Required work: What is needed is an exact copy of all the lines below.

[Stored data]
Segment Open
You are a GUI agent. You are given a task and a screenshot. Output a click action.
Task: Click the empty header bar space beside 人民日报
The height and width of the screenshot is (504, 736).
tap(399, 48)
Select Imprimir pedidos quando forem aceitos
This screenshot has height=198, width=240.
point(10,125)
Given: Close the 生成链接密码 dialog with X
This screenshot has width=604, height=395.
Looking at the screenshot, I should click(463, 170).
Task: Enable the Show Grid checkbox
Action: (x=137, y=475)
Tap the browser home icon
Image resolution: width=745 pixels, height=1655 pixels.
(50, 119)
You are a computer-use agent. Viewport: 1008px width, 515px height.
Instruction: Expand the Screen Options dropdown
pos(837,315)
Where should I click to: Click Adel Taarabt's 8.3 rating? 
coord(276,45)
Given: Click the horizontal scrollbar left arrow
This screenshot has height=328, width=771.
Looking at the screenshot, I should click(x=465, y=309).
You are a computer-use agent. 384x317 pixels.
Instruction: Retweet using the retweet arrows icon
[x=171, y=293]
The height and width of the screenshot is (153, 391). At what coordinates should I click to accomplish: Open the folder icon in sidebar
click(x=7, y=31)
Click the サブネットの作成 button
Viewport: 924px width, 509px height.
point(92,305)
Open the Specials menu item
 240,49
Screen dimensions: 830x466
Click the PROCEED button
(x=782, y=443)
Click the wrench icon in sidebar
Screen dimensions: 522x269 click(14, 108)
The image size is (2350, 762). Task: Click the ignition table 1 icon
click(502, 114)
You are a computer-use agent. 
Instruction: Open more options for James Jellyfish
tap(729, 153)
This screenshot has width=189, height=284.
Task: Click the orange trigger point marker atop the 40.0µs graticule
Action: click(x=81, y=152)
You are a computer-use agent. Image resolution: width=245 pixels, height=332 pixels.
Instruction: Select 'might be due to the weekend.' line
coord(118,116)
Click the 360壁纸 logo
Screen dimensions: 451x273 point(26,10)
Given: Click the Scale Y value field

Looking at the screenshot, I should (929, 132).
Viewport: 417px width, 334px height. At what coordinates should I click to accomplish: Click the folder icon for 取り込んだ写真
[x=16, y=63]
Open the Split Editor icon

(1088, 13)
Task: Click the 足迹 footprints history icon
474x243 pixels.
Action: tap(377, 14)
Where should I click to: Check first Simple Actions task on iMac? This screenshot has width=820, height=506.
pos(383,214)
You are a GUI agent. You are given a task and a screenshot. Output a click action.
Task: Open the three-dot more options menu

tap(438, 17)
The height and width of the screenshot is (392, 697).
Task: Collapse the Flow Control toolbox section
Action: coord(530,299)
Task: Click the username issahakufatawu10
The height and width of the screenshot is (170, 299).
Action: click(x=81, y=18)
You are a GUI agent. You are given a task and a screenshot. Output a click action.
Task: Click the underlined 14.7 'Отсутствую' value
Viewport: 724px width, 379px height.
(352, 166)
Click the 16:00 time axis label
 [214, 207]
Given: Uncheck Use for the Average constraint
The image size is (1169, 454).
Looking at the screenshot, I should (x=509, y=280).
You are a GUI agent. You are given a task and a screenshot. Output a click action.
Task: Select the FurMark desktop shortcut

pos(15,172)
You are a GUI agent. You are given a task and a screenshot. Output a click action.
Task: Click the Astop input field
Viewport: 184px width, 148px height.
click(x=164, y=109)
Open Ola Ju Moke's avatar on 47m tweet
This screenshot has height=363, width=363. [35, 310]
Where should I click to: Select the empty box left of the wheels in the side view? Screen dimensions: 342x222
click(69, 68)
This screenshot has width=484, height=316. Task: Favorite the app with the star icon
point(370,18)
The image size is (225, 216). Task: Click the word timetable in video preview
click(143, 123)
Segment Closed
Answer to this task:
You are a GUI agent. You are given a task and a screenshot. Output a click action.
Task: Click the empty header bar space beside 人民日报
The height and width of the screenshot is (504, 736).
tap(399, 48)
Select Imprimir pedidos quando forem aceitos
This screenshot has height=198, width=240.
point(10,125)
Given: Close the 生成链接密码 dialog with X
This screenshot has width=604, height=395.
Looking at the screenshot, I should click(463, 170).
Task: Enable the Show Grid checkbox
Action: (x=137, y=475)
Tap the browser home icon
Image resolution: width=745 pixels, height=1655 pixels.
(50, 119)
You are a computer-use agent. Viewport: 1008px width, 515px height.
Instruction: Expand the Screen Options dropdown
pos(837,315)
Where should I click to: Click Adel Taarabt's 8.3 rating? 
coord(276,45)
Given: Click the horizontal scrollbar left arrow
This screenshot has height=328, width=771.
Looking at the screenshot, I should click(x=465, y=309).
You are a computer-use agent. 384x317 pixels.
Instruction: Retweet using the retweet arrows icon
[x=171, y=293]
The height and width of the screenshot is (153, 391). At what coordinates should I click to accomplish: Open the folder icon in sidebar
click(x=7, y=31)
Click the サブネットの作成 button
Viewport: 924px width, 509px height.
point(92,305)
Open the Specials menu item
 240,49
Screen dimensions: 830x466
Click the PROCEED button
(x=782, y=443)
Click the wrench icon in sidebar
Screen dimensions: 522x269 click(14, 108)
The image size is (2350, 762). Task: Click the ignition table 1 icon
click(502, 114)
You are a computer-use agent. 
Instruction: Open more options for James Jellyfish
tap(729, 153)
This screenshot has width=189, height=284.
Task: Click the orange trigger point marker atop the 40.0µs graticule
Action: click(x=81, y=152)
You are a computer-use agent. Image resolution: width=245 pixels, height=332 pixels.
Instruction: Select 'might be due to the weekend.' line
coord(118,116)
Click the 360壁纸 logo
Screen dimensions: 451x273 point(26,10)
Given: Click the Scale Y value field

Looking at the screenshot, I should (929, 132).
Viewport: 417px width, 334px height. At what coordinates should I click to accomplish: Click the folder icon for 取り込んだ写真
[x=16, y=63]
Open the Split Editor icon

(1088, 13)
Task: Click the 足迹 footprints history icon
474x243 pixels.
Action: tap(377, 14)
Where should I click to: Check first Simple Actions task on iMac? This screenshot has width=820, height=506.
pos(383,214)
You are a GUI agent. You are given a task and a screenshot. Output a click action.
Task: Open the three-dot more options menu

tap(438, 17)
The height and width of the screenshot is (392, 697).
Task: Collapse the Flow Control toolbox section
Action: coord(530,299)
Task: Click the username issahakufatawu10
The height and width of the screenshot is (170, 299).
Action: click(x=81, y=18)
You are a GUI agent. You are given a task and a screenshot. Output a click action.
Task: Click the underlined 14.7 'Отсутствую' value
Viewport: 724px width, 379px height.
(352, 166)
Click the 16:00 time axis label
 [214, 207]
Given: Uncheck Use for the Average constraint
The image size is (1169, 454).
Looking at the screenshot, I should (x=509, y=280).
You are a GUI agent. You are given a task and a screenshot. Output a click action.
Task: Select the FurMark desktop shortcut

pos(15,172)
You are a GUI agent. You are given a task and a screenshot. Output a click action.
Task: Click the Astop input field
Viewport: 184px width, 148px height.
click(x=164, y=109)
Open Ola Ju Moke's avatar on 47m tweet
This screenshot has height=363, width=363. [35, 310]
Where should I click to: Select the empty box left of the wheels in the side view? Screen dimensions: 342x222
click(69, 68)
This screenshot has width=484, height=316. Task: Favorite the app with the star icon
point(370,18)
The image size is (225, 216). Task: Click the word timetable in video preview
click(143, 123)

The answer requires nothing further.